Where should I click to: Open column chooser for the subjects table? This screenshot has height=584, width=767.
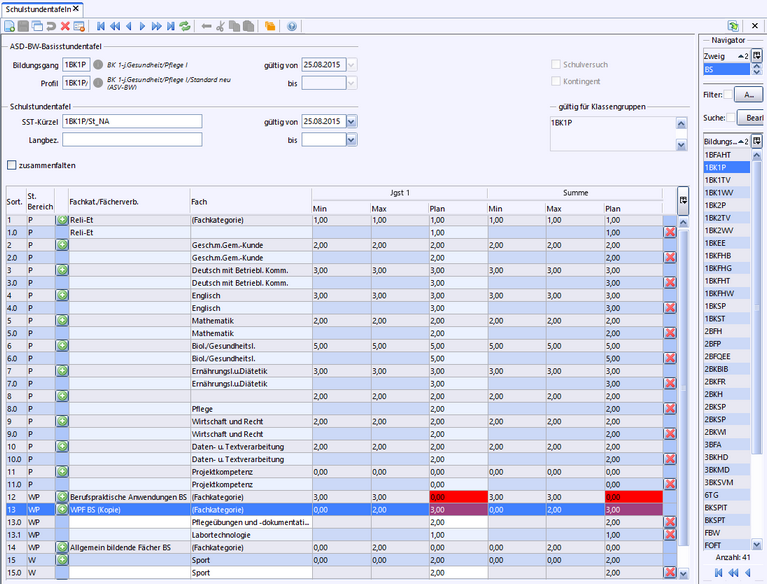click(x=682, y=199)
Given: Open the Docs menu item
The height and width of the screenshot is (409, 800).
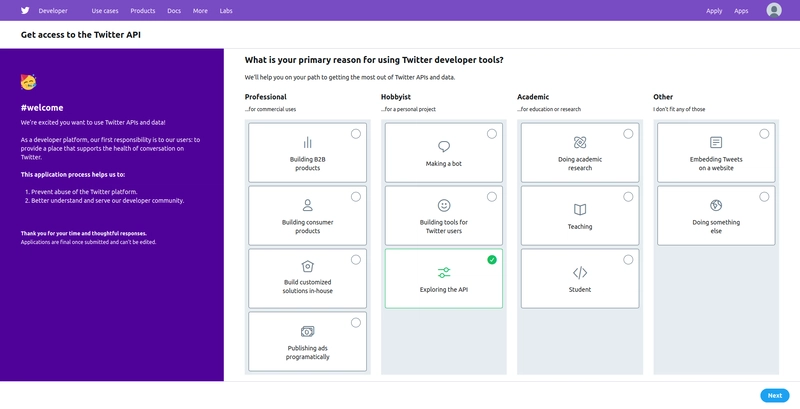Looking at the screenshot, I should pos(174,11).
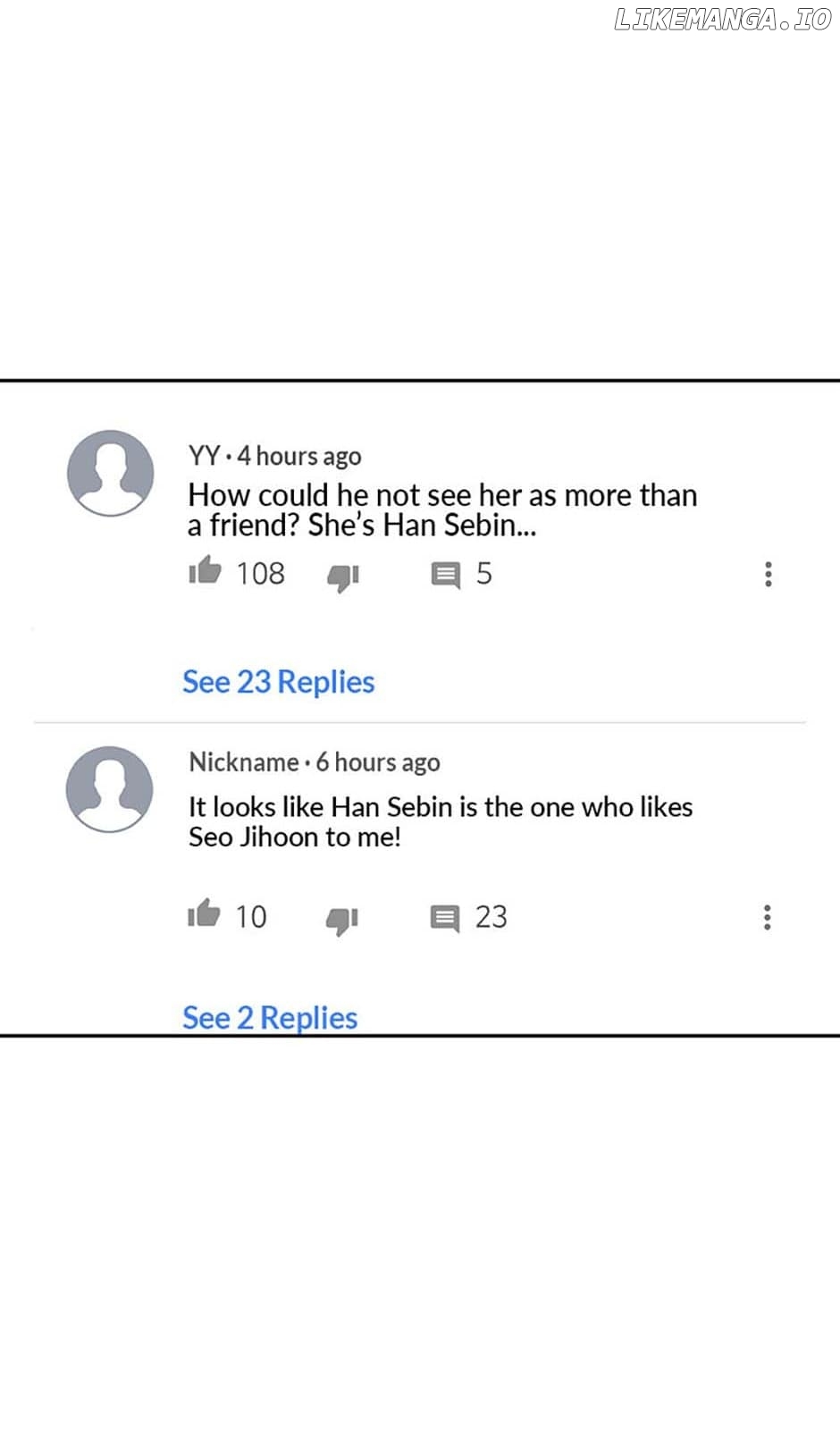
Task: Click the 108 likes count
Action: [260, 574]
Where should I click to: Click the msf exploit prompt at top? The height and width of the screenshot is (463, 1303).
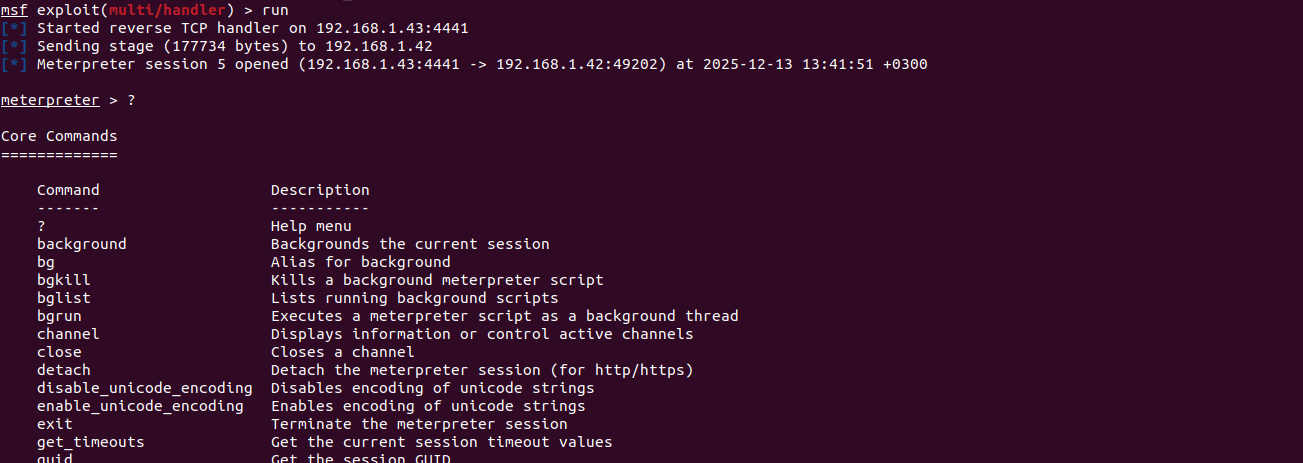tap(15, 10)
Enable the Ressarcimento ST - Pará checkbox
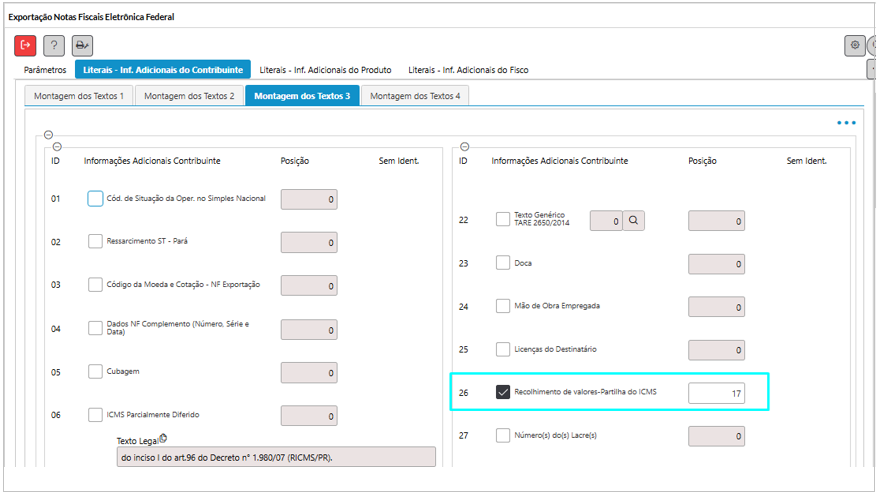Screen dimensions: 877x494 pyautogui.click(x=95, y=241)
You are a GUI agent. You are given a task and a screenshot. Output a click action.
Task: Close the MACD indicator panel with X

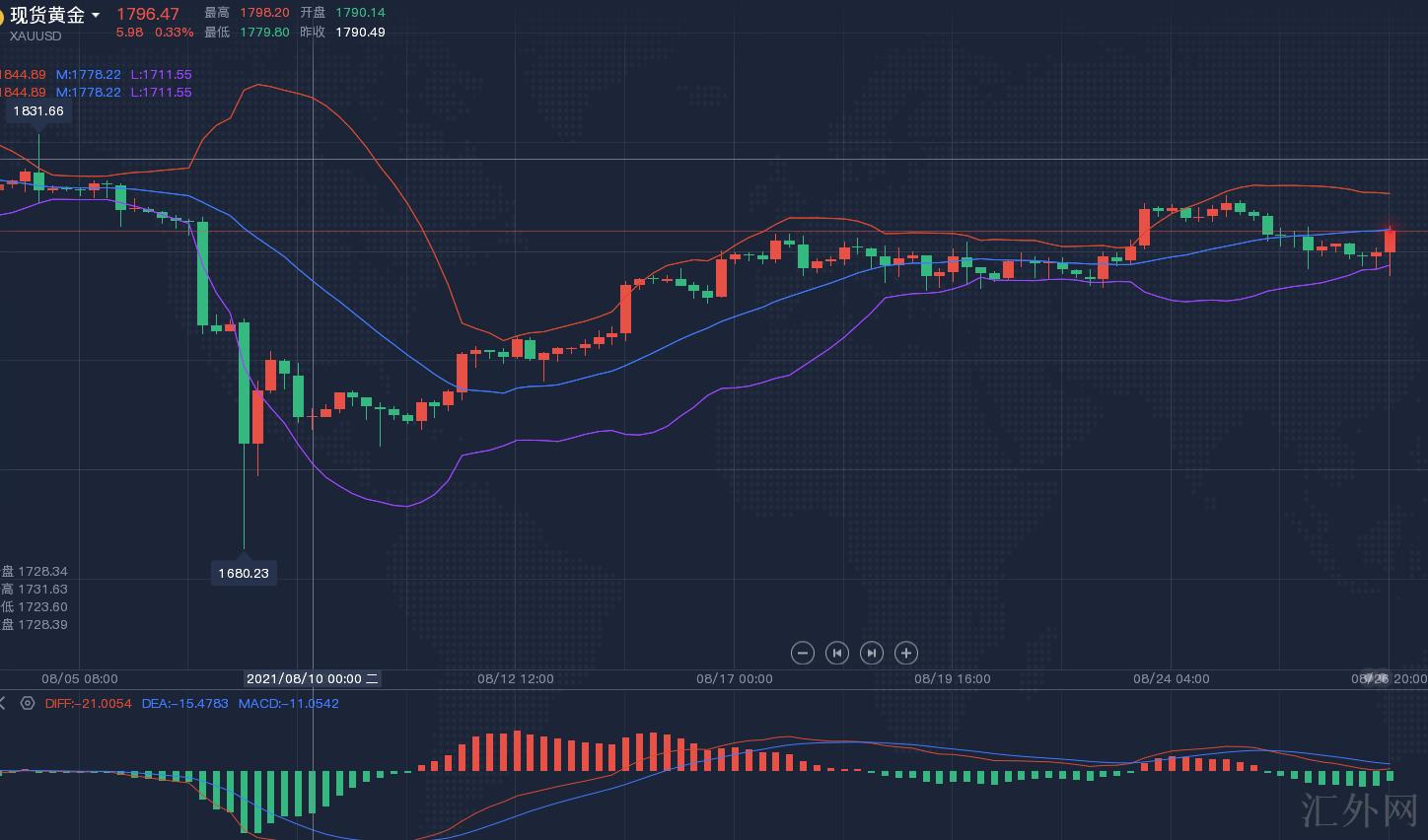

= = = = = = =

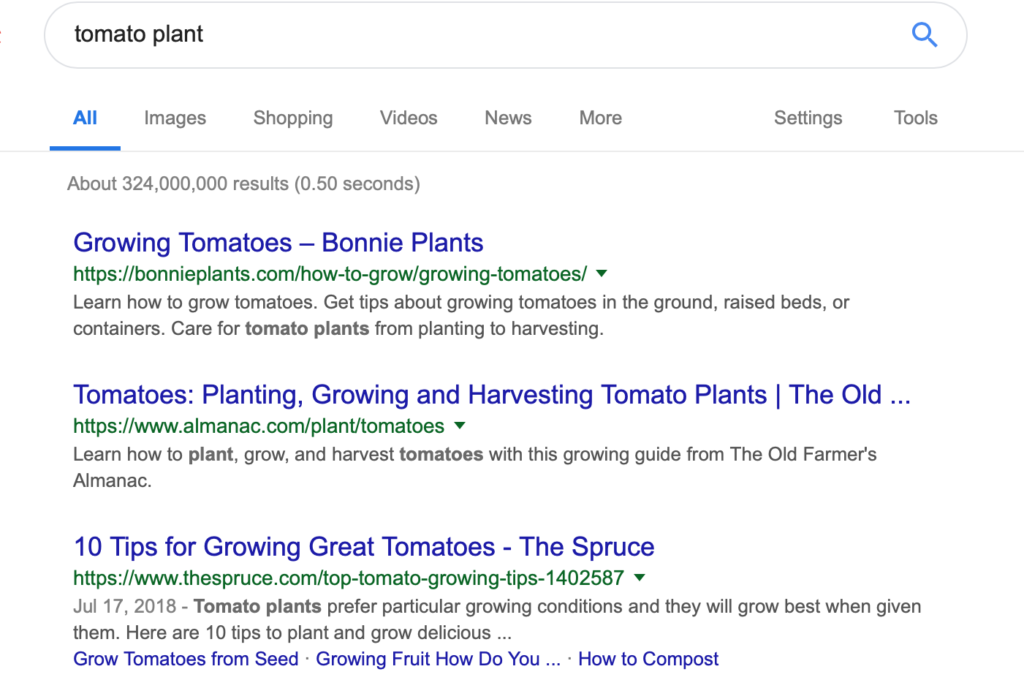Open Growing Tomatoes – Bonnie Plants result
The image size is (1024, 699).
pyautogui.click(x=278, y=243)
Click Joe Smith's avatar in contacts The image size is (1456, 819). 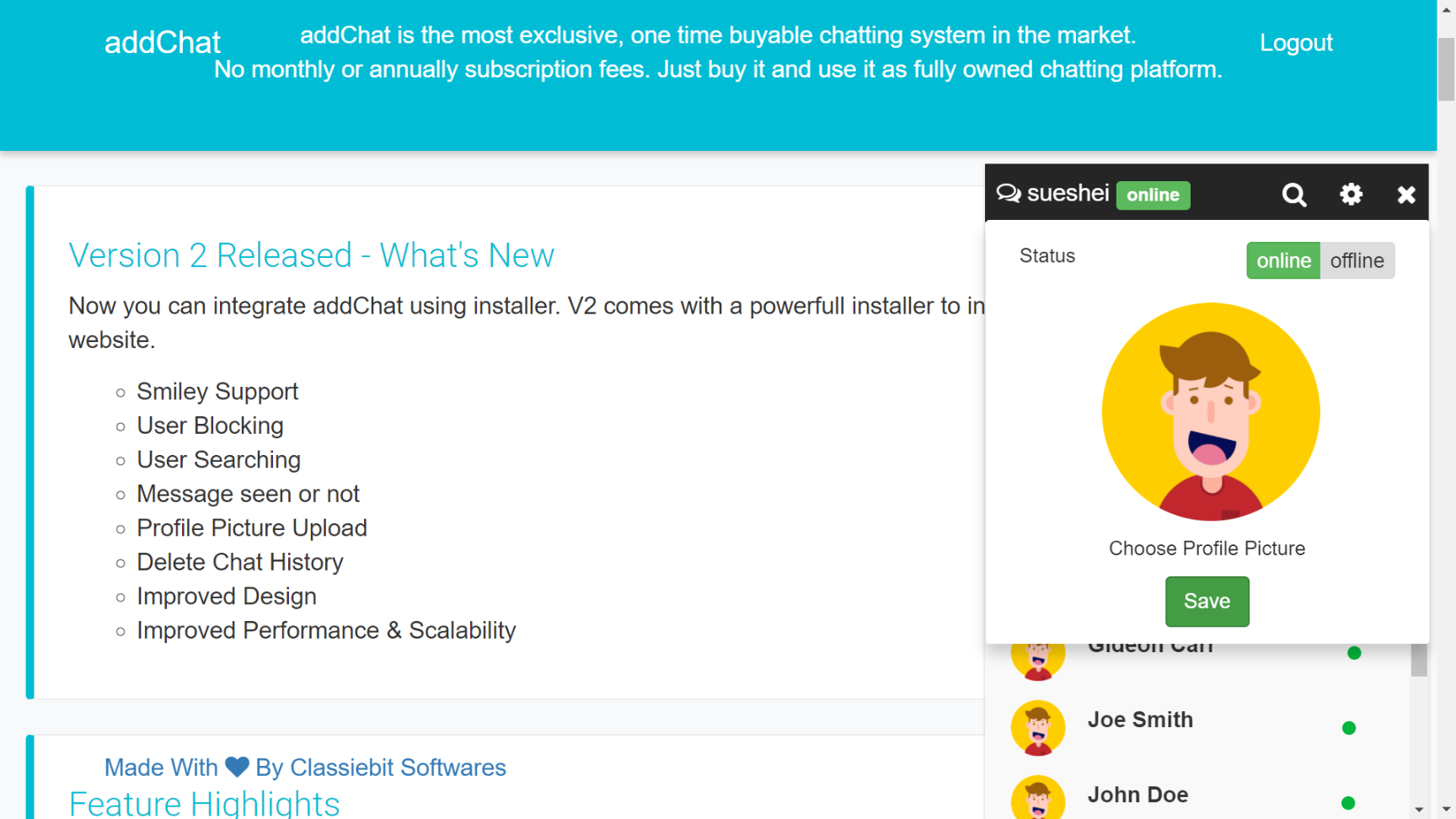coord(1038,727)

= = = = = = =

AIM OF THE EXERCISE => Reproduce, exactly and only, the lines of the records above starting at the line with "Given: Open the Docs menu item" and ending at the line with "Task: Close the MACD indicator panel with X", both included. Leave every picture out.

WORKED SOLUTION =>
Given: Open the Docs menu item
The height and width of the screenshot is (409, 800).
Looking at the screenshot, I should pos(174,11).
Task: Click the 108 likes count
Action: [260, 574]
Where should I click to: Click the msf exploit prompt at top? The height and width of the screenshot is (463, 1303).
tap(15, 10)
Enable the Ressarcimento ST - Pará checkbox
Screen dimensions: 877x494 pyautogui.click(x=95, y=241)
You are a GUI agent. You are given a task and a screenshot. Output a click action.
Task: Close the MACD indicator panel with X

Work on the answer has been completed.